The original OS design worked without too many issues, as there weren’t many platforms that Cisco supported.  Each IOS version had to be written specifically for each platform to support the drivers and features necessary for the platform to function.  As Cisco acquired more companies, and customers requested additional features and functionality, maintaining the plethora of IOS trains became unmanageable.

Flexibility to deploy a new feature to market also became a problem.  Any new feature required a revision of the entire IOS binary rather than just making it an install-able package that utilized the underlying kernel for functionality.

IOS XE Features and Improvements

Cisco’s IOS XE resolves these issues from its predecessor through multiple changes.  The first main hurdle was to create a base OS image which would not only provide the capability of splitting up the forwarding and control plane, but it would also provide a standards based approach for installing any increased functionality in a timely fashion in the future.  Linux was determined to be the underlying platform of choice to create this capability.  Linux is now the underlying common infrastructure which makes the previous IOS features just software addons to the underlying OS.  Drivers could now be written with knowledgeable programmers from the Linux community which decreased hardware release schedules.  IOS was split up into the following packages:

1. RPBase – Provides the operating system software for the route processor
2. RPControl – Provides the control-plane processes that interface between Cisco IOS Software and the rest of the platform
3. RPIOS – Provides the Cisco IOS Software kernel, which is where Cisco IOS Software features are stored and run; each consolidated image variant has a different RPIOS sub-package. This has recently come back to a single image standard, with licensing controlling the features available and not the IOS image in this package.
4. RPAccess – Provides components to manage enhanced router access functionality (SSH, SNMP, HTTP as examples)
5. SIPBase – Share interface processor (SIP) carrier card operating system and control processes
6. SIPSPA – Provides the shared port adapter (SPA) driver and associated field-programmable device (FPD) images
7. ESPBase – Provides the ESP operating system and control processes for the ESP software

Each of these can be restarted and upgraded as needed without causing the data plane to restart.  IOS XE contains two functions which finalize the separation of the control and data plane.  The Forwarding and Feature Manager (FFM) provides an API to the control plane processes and translates those instructions into meaningful changes in the control plane.  The FFM then utilizes the Forwarding Engine Driver (FED) to update the data plane to reflect the desired changes from the original API call to the FFM.

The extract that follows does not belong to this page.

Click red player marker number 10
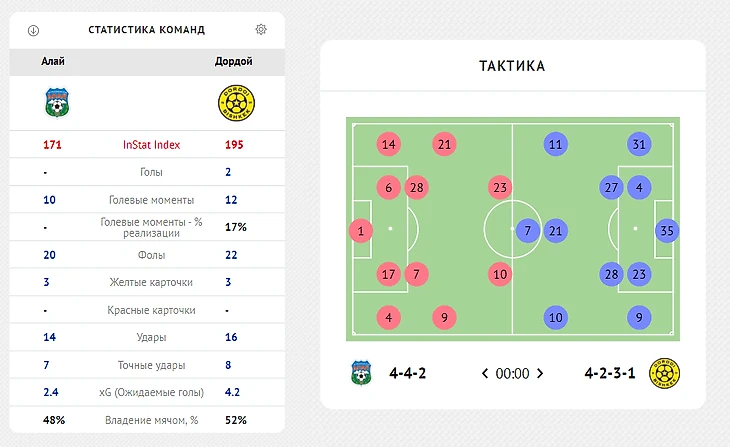This screenshot has height=447, width=730. click(501, 274)
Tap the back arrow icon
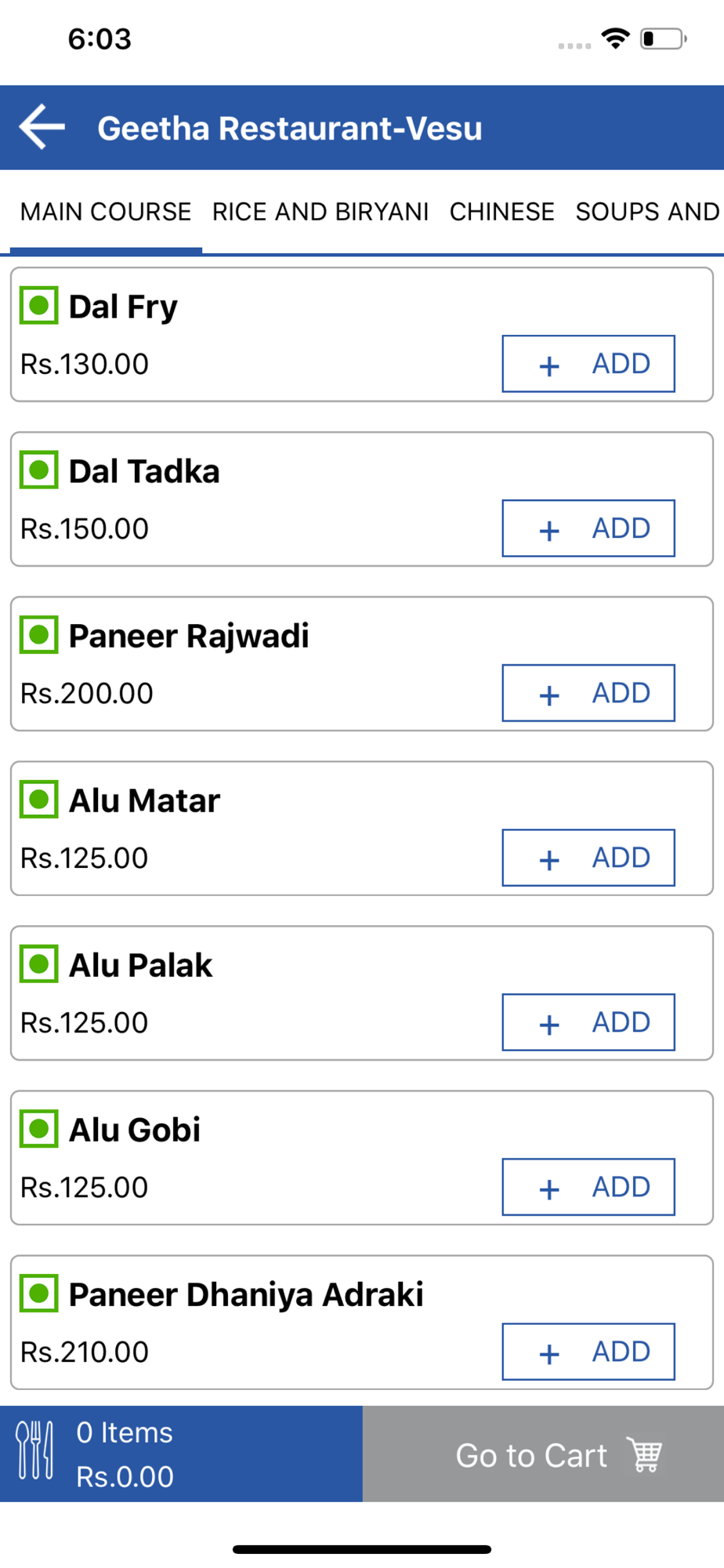Viewport: 724px width, 1568px height. [42, 127]
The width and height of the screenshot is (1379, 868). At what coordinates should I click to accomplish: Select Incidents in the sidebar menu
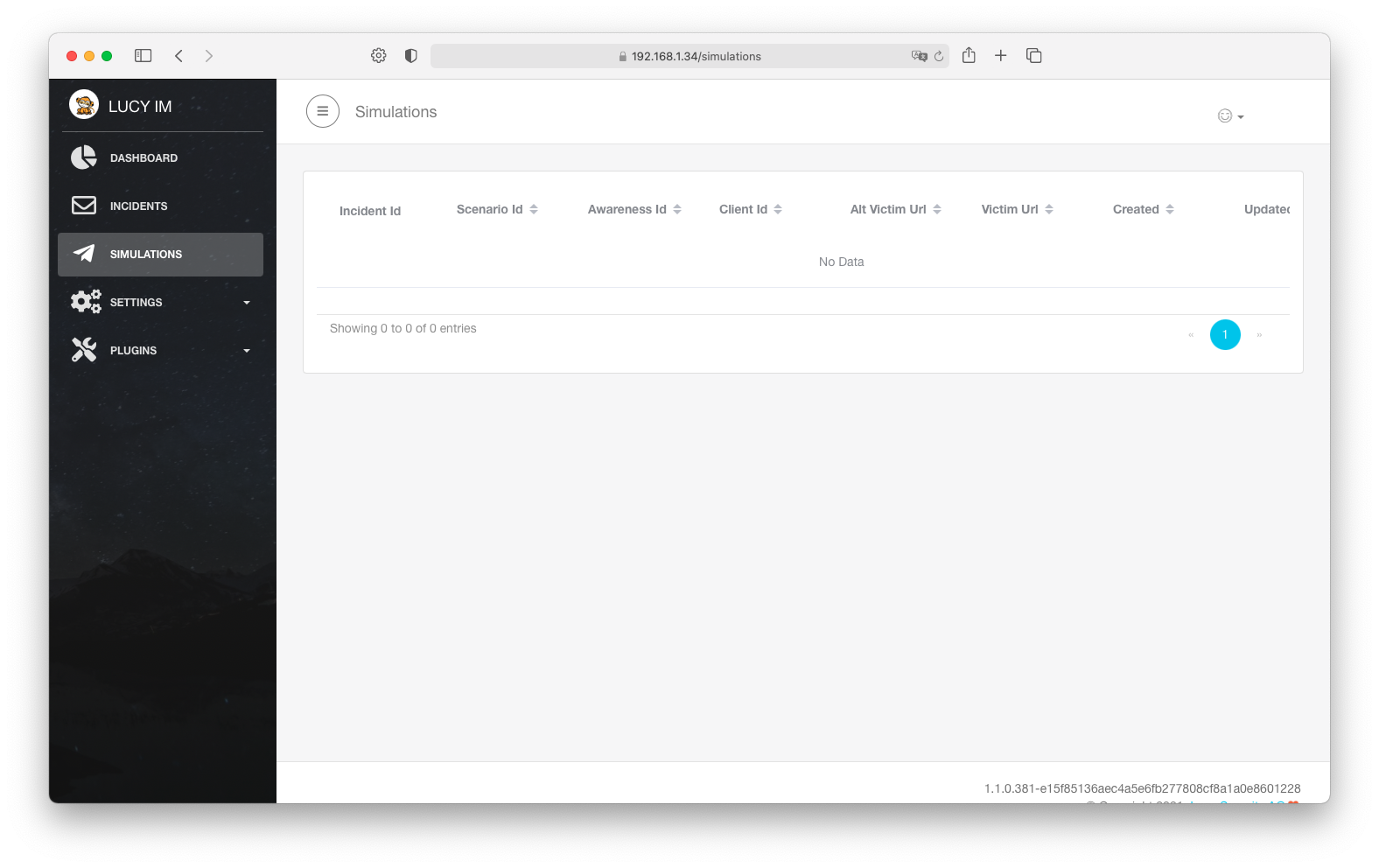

Application and process state have also been moved from memory to a database structure.  This allows for the process data to be synchronized more easily across processes since memory does not have to be shared nor do inter-process calls need to be executed.  Each process requiring the information can call to the centralized database and see the information stored within.  If a process must restart, it can be done so without losing the state of the crashed process.  The information can be reintroduced after the restart, thus increasing the high availability of the system.

Cisco Live 2018 – IOS XE Architecture for Programmability – BRKSDN-2666 – Jeff McLaughlin

IOS XE also provides the capability of running hosted applications in either an LXC or VM configuration.   Since IOS XE is just a Linux machine with software packages running on top of it, any Linux supported application can be implemented with little development effort.

Programmability is also improved upon with this structure.  With each feature set being implemented as its own process, and a database storing its state in a standardized format, API calls can be created for readily update configurations and report on the status of a process through standards based data exporting functionalities.